- _ABOUT THIS TASK_
Keeping pictures out, repeat the lines of the listing below exactly, starting at its first line and finishing with the one that holds "Given: Click the".

- _RECORDS PROVIDED_
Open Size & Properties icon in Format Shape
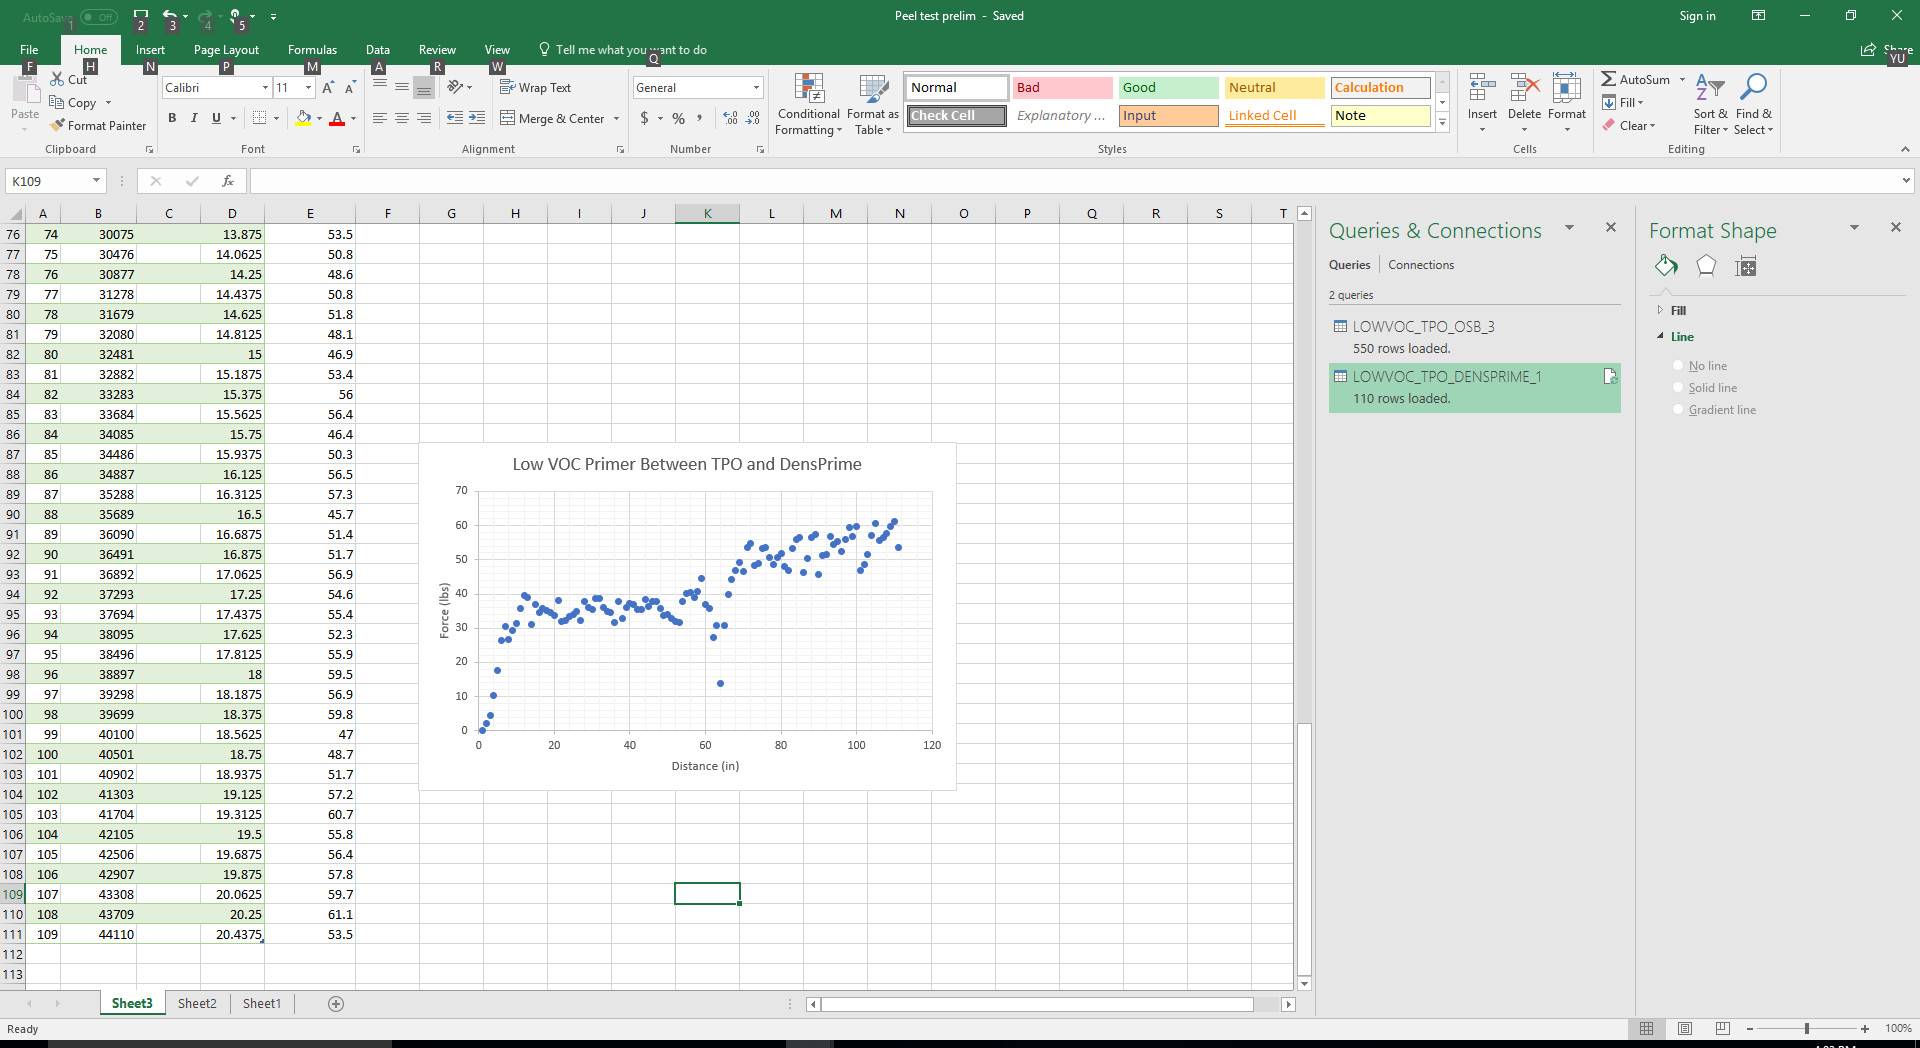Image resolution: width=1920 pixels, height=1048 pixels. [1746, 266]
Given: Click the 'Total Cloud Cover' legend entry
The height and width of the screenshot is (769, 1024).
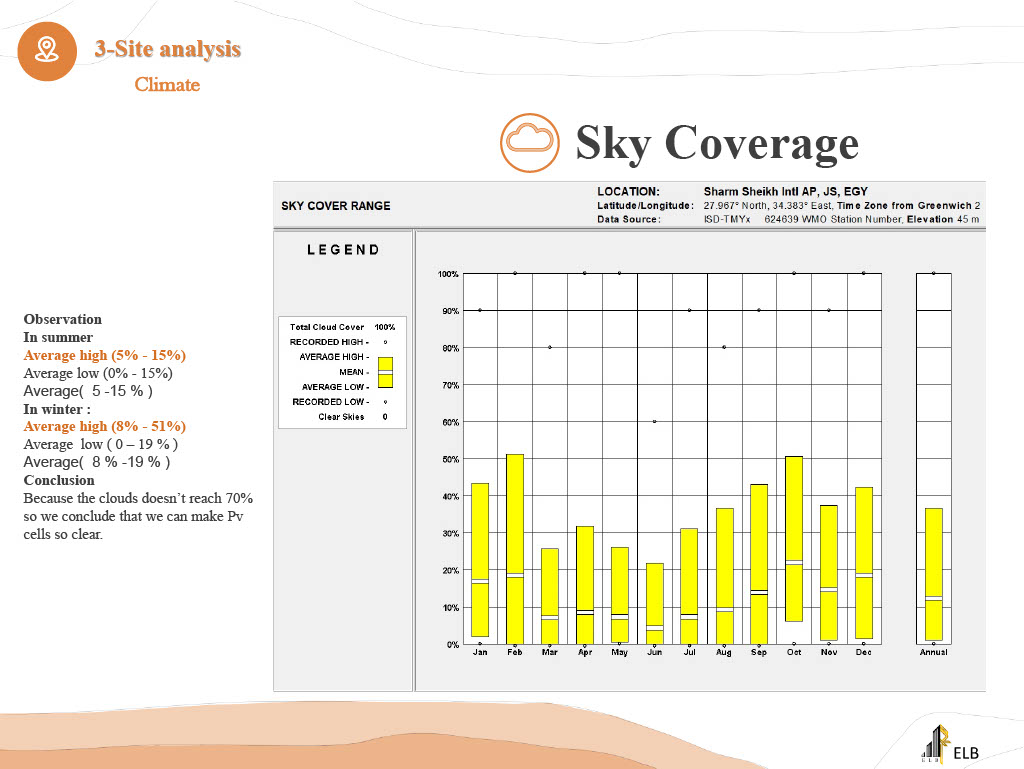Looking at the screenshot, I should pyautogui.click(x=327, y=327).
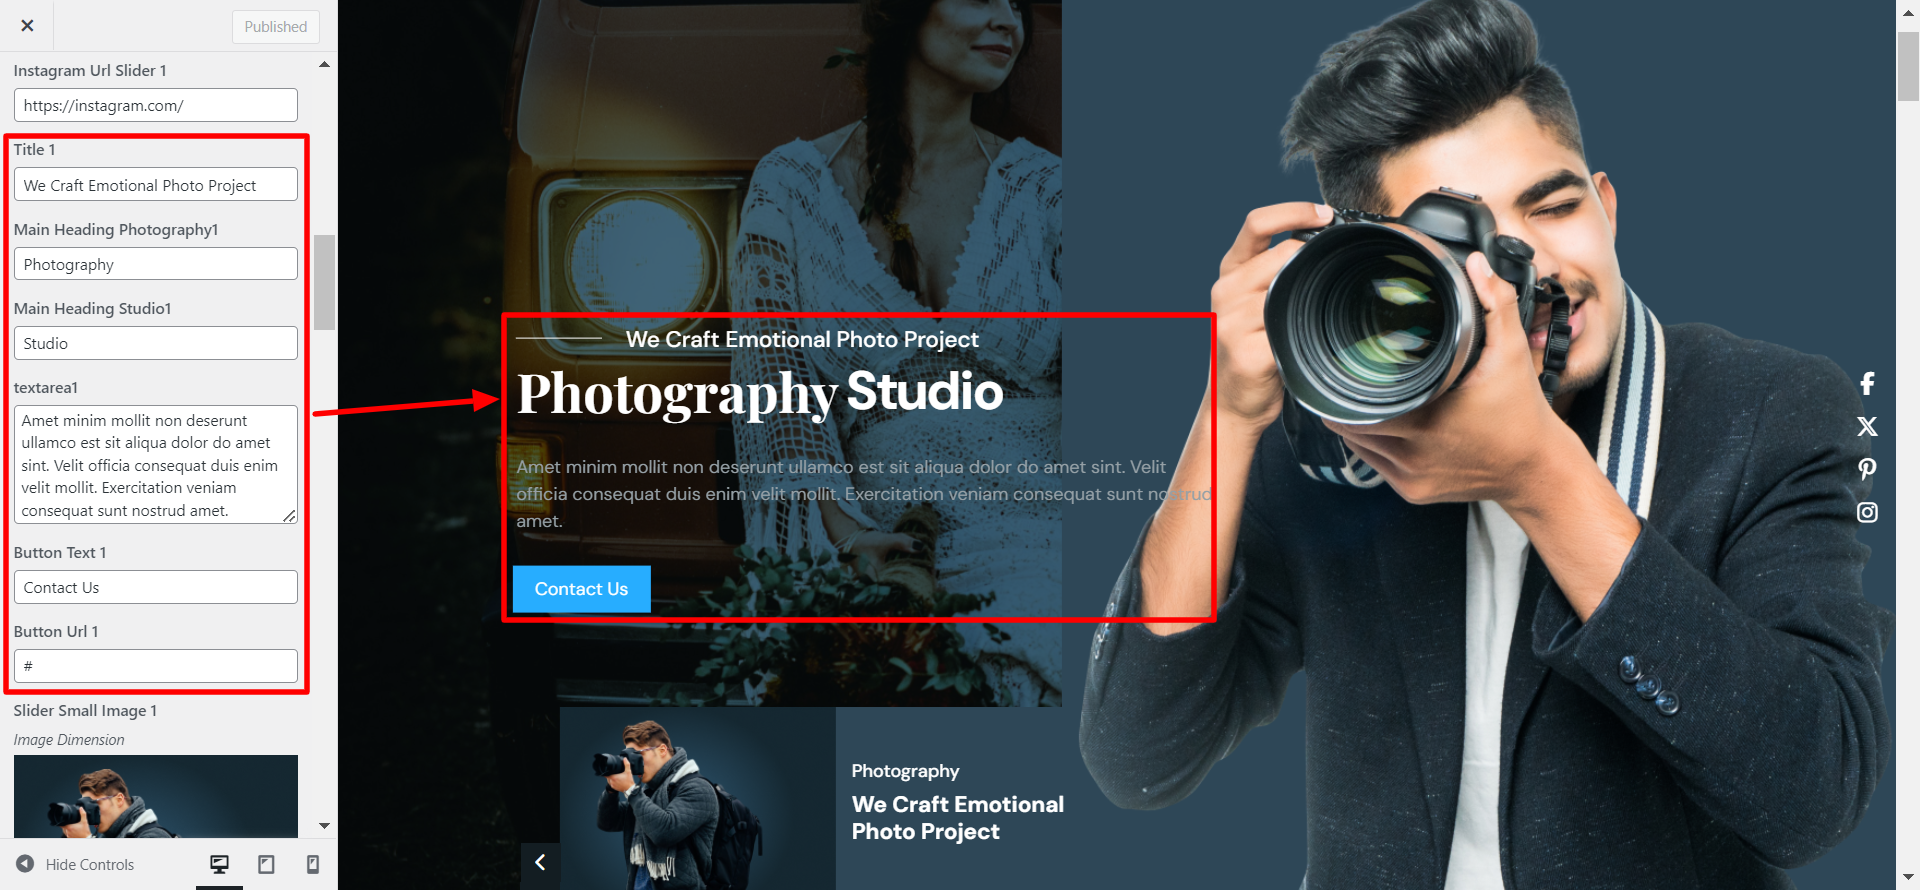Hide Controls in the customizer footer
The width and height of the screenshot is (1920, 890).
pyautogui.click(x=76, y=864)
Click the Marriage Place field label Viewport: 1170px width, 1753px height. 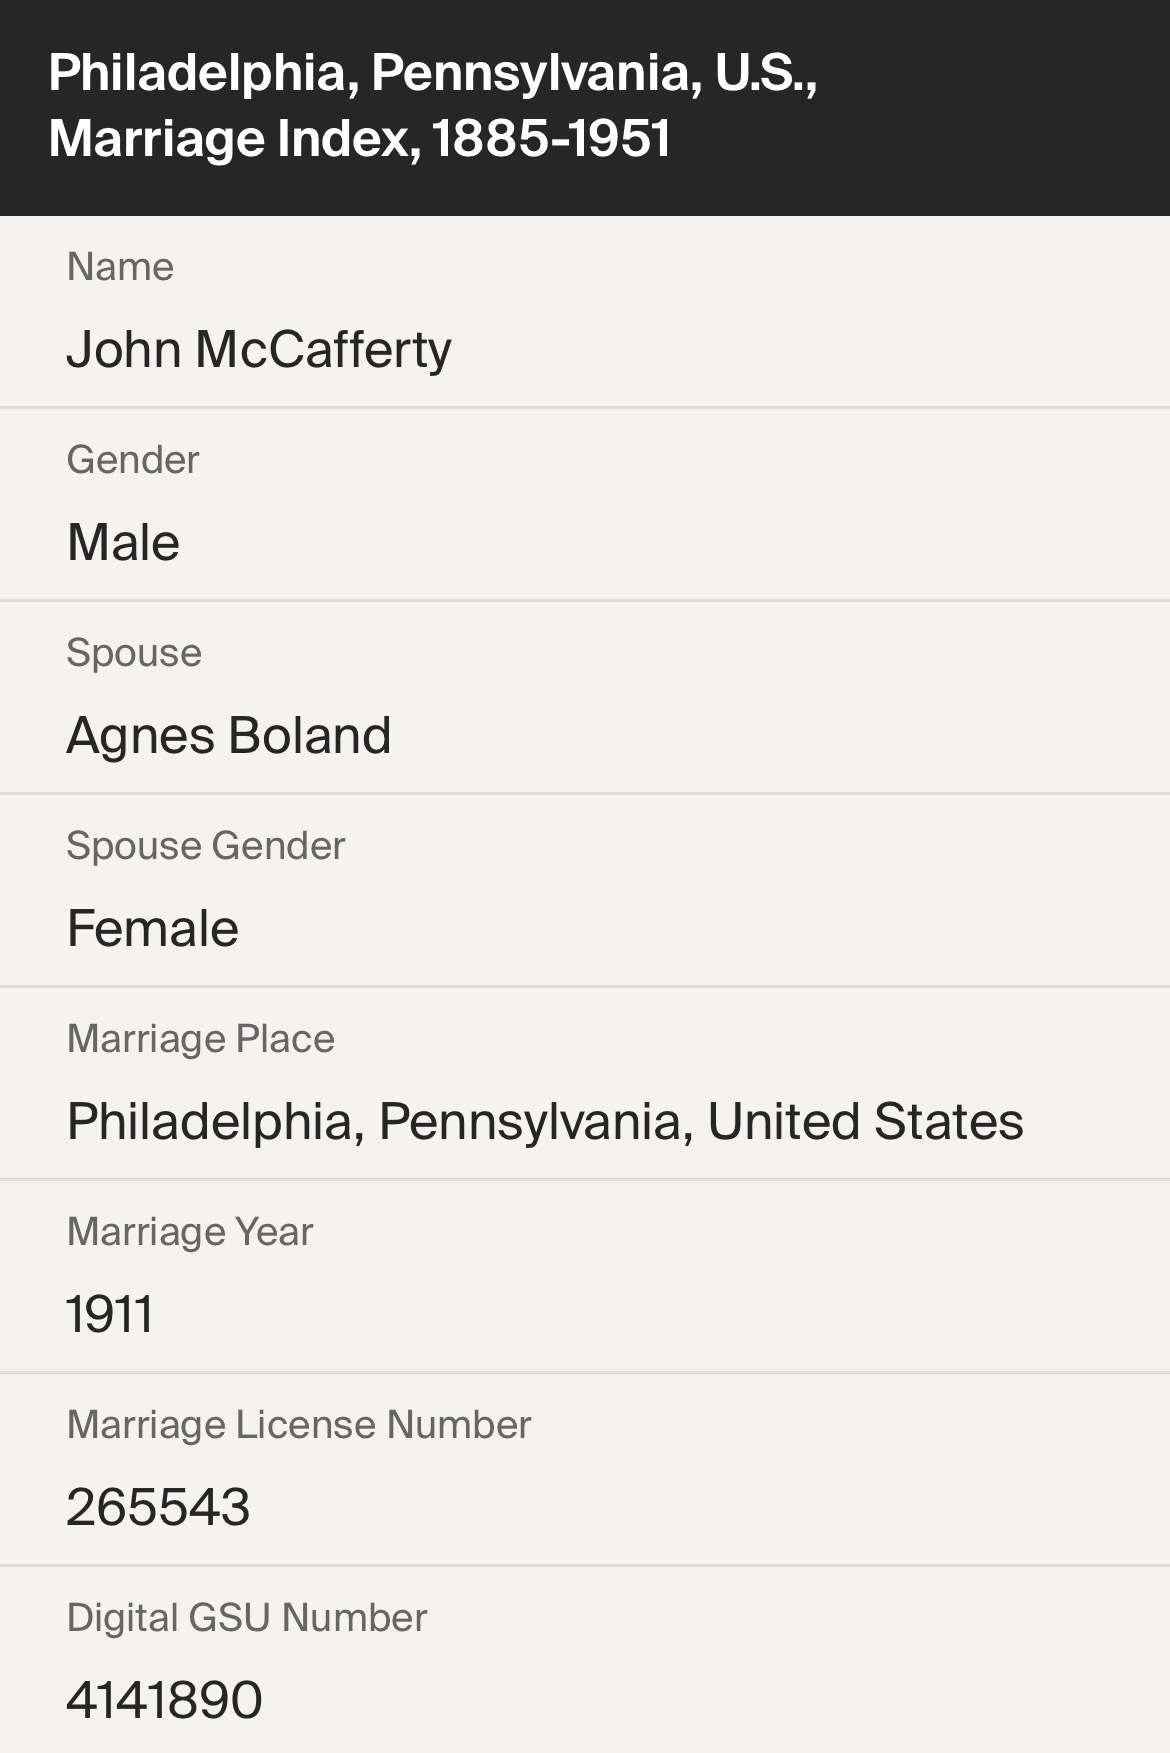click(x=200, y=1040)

- _EXPECTED ANSWER_
Open Size & Properties icon in Format Shape
Image resolution: width=1920 pixels, height=1048 pixels. [1746, 266]
Given: Click the 'Total Cloud Cover' legend entry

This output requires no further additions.